Prosecutors Hate Bible-Lovers

When it comes to jury selection, Harris County prosecutors are a notoriously picky lot. They will attempt to strike you from the jury if you are possessed of the “wrong” color skin, opposed to the death penalty or even, famously, a member of freaky-deaky Lakewood Church.

And as local defense attorney Mark Bennett points out on his blog, there’s another even sneakier litmus test.

Bennett says prosecutors love to trot out this question: “If we only present one witness, but based on that witness’s testimony you believe beyond a reasonable doubt that the defendant is guilty, can you convict him?”

And then, of course, they attempt with great alacrity to challenge for cause all those who answer “no.”

Bennett believes there are a couple of huge problems with this. Number one, there are quite a few people who adhere to the belief that nobody can or should be convicted on the testimony of one eyewitness.

With good reason. One-witness testimony can be faulty as hell.

Last month, a Brenham man named Tim Cole was exonerated by DNA evidence for a rape he was convicted for in 1985 solely on the basis of the testimony of one eyewitness – the victim of the rape. Years later, another man confessed to the crime, but that wasn’t enough to overturn former Texas Tech student Cole’s conviction, which finally came this year when evidence that had been on hand for over 20 years was finally tested and proved that the other man had committed the crime. Of course, Cole’s exoneration didn’t do him much good. While his exoneration was some comfort to his family. Cole himself died in prison in 1999.

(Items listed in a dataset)
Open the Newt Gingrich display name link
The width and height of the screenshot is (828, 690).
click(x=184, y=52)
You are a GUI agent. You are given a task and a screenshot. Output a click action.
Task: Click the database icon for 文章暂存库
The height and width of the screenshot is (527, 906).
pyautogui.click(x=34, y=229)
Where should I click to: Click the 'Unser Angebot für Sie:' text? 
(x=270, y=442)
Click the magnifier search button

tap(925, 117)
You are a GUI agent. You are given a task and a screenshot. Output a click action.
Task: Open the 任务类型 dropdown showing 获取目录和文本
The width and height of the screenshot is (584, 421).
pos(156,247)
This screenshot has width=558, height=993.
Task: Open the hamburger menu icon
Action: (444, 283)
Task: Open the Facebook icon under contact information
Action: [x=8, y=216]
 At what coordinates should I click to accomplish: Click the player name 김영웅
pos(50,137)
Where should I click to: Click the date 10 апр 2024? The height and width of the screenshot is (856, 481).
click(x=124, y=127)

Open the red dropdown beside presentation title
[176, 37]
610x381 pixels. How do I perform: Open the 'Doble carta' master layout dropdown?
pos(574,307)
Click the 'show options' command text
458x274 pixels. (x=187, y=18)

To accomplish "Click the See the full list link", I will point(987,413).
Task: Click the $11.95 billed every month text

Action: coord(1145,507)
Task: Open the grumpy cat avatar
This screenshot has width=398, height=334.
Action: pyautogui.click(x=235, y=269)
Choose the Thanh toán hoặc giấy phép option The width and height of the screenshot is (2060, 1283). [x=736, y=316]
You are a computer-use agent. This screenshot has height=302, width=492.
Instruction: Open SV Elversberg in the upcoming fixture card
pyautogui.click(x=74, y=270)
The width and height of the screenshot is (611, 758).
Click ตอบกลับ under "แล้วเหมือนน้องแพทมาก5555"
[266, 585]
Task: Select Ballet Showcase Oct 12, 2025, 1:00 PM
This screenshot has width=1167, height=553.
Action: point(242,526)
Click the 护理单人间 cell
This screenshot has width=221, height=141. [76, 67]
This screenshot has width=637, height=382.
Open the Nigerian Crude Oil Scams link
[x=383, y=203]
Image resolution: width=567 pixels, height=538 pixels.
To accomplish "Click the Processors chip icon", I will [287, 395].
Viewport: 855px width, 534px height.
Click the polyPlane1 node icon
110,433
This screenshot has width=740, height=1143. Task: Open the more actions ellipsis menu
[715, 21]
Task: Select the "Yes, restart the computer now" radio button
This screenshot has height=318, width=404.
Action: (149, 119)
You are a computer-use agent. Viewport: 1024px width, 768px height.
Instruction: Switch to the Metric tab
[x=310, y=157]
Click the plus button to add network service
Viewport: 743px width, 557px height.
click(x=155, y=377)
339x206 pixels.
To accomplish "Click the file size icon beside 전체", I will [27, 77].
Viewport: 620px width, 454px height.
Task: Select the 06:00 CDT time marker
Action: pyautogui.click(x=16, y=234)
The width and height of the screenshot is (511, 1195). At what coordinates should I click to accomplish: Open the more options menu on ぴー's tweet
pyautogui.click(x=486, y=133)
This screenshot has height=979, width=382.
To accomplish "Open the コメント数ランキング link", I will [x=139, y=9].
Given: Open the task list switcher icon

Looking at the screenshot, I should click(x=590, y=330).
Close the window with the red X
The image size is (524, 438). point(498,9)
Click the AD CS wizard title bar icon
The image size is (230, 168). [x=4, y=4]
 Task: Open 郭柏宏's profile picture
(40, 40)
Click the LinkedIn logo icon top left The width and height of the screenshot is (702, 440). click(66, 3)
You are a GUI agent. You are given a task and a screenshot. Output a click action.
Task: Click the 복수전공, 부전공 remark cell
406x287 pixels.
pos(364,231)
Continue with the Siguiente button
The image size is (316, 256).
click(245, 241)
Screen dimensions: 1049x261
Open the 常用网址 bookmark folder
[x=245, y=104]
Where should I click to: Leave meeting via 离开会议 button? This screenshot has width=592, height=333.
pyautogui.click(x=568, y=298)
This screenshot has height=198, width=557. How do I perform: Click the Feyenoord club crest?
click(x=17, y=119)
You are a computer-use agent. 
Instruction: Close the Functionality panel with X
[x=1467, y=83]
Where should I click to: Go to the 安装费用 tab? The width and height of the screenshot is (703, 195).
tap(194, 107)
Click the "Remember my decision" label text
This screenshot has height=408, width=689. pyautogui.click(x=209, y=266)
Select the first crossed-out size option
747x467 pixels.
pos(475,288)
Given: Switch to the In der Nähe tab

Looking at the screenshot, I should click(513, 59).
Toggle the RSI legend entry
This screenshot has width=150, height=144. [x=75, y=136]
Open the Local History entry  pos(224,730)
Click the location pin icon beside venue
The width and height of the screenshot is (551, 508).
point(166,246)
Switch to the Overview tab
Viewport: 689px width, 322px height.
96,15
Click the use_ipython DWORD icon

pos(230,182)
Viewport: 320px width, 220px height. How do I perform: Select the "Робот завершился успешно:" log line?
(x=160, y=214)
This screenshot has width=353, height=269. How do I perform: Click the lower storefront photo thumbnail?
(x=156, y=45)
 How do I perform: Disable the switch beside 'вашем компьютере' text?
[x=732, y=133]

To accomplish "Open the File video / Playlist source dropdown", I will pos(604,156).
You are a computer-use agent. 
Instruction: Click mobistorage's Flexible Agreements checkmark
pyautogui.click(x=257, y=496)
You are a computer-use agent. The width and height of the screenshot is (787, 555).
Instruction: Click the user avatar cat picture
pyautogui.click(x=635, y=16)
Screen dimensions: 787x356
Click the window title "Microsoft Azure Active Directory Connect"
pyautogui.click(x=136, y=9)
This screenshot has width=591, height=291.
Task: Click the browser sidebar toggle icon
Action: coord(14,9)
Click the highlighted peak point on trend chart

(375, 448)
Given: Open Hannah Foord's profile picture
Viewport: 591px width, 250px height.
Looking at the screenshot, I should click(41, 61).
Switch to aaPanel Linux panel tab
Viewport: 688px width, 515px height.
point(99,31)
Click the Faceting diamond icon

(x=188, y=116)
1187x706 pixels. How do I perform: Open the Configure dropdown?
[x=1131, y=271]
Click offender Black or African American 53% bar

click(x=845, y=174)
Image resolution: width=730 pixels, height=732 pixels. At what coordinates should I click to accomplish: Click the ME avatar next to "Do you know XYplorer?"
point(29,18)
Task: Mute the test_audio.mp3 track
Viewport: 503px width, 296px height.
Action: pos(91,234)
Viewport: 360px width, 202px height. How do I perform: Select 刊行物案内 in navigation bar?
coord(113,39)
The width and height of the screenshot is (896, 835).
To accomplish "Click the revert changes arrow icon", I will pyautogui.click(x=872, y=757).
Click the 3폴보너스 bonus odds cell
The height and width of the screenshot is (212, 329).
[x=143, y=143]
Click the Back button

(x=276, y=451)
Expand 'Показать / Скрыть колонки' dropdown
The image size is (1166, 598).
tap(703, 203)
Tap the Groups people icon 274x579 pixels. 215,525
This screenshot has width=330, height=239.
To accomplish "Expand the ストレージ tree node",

# Tasks for this exercise
**1)** List every reason named in the first paragraph of the jury-selection article for which Harris County prosecutors will try to strike a person from a jury.
**2)** Duplicate the stretch of the jury-selection article from "Last month, a" through "prison in 1999.".
**3)** Finish out the next part of the jury-selection article, picking up after its final sentence.

# Set of answers
**1)**
- Having the "wrong" color skin
- Being opposed to the death penalty
- Being a member of Lakewood Church

**2)**
Last month, a Brenham man named Tim Cole was exonerated by DNA evidence for a rape he was convicted for in 1985 solely on the basis of the testimony of one eyewitness – the victim of the rape. Years later, another man confessed to the crime, but that wasn’t enough to overturn former Texas Tech student Cole’s conviction, which finally came this year when evidence that had been on hand for over 20 years was finally tested and proved that the other man had committed the crime. Of course, Cole’s exoneration didn’t do him much good. While his exoneration was some comfort to his family. Cole himself died in prison in 1999.

**3)**
Number two, there is biblical precedent against one-witness testimony.

Though the concept is mentioned in several places in the Old Testament, here is the most iron-clad example -- Deuteronomy 19:15: “One witness is not enough to convict a man accused of any crime or offense he may have committed. A matter must be established by the testimony of two or three witnesses.”

Later, the concept of two or three witness is affirmed in the New Testament by the Apostles Paul and Peter and even Jesus Christ, in Matthew 18, verses 15 and 16: "If your brother sins against you, go and show him his fault, just between the two of you. If he listens to you, you have won your brother over. But if he will not listen, take one or two others along, so that 'every matter may be established by the testimony of two or three witnesses.'”

So think about that for a little while. So long as our local “Grand Inquisitors” are allowed to ask this question in jury selection, there is almost no way in Hell Jesus Christ could sit on a jury in Harris County, Texas.